◆ Work instruction
Below are some entries; state how many of their lines contain the word "will", with nothing else in the reply.
-*-*-
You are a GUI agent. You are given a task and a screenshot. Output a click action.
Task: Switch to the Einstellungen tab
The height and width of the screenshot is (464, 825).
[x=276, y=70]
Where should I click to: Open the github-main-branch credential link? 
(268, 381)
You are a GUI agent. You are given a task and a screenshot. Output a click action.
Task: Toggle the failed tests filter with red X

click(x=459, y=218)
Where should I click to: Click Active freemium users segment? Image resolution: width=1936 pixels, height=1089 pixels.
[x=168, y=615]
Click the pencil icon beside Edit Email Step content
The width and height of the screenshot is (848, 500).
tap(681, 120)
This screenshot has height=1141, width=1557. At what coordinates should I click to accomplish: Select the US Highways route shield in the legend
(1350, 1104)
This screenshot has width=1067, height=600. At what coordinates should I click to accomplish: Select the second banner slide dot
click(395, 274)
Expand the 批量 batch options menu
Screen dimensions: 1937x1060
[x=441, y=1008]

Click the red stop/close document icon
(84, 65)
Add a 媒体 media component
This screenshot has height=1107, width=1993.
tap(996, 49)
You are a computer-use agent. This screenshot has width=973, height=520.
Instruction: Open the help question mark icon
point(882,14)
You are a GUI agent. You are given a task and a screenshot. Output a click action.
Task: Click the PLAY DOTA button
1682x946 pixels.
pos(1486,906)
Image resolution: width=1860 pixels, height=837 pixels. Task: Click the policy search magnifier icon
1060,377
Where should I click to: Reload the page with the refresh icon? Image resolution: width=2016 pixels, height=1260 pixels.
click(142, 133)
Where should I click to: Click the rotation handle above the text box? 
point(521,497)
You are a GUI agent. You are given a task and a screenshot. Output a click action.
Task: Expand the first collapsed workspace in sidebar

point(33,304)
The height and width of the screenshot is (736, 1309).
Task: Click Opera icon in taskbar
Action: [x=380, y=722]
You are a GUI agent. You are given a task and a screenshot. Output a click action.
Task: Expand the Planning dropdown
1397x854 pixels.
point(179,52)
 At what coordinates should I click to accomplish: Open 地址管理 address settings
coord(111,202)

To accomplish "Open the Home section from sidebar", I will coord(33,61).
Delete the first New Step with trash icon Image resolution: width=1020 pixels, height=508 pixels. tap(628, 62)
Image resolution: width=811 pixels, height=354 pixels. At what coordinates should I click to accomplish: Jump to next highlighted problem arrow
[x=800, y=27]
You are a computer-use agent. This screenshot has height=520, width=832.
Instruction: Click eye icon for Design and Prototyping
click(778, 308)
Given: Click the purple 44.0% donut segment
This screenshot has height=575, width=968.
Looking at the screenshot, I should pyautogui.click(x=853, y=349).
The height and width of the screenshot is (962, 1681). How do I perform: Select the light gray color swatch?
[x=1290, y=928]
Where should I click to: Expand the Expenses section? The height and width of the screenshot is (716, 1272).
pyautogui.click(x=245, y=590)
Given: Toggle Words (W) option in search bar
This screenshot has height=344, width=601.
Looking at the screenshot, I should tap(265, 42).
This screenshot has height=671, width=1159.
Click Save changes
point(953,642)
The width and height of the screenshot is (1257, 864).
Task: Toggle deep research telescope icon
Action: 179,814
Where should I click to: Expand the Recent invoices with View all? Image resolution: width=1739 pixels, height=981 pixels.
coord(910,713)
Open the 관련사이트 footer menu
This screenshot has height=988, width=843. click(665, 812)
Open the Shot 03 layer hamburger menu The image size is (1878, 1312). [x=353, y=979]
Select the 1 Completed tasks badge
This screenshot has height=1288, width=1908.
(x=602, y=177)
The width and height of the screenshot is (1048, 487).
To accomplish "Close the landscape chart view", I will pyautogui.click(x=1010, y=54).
-*-*-
◆ Response to this exercise
2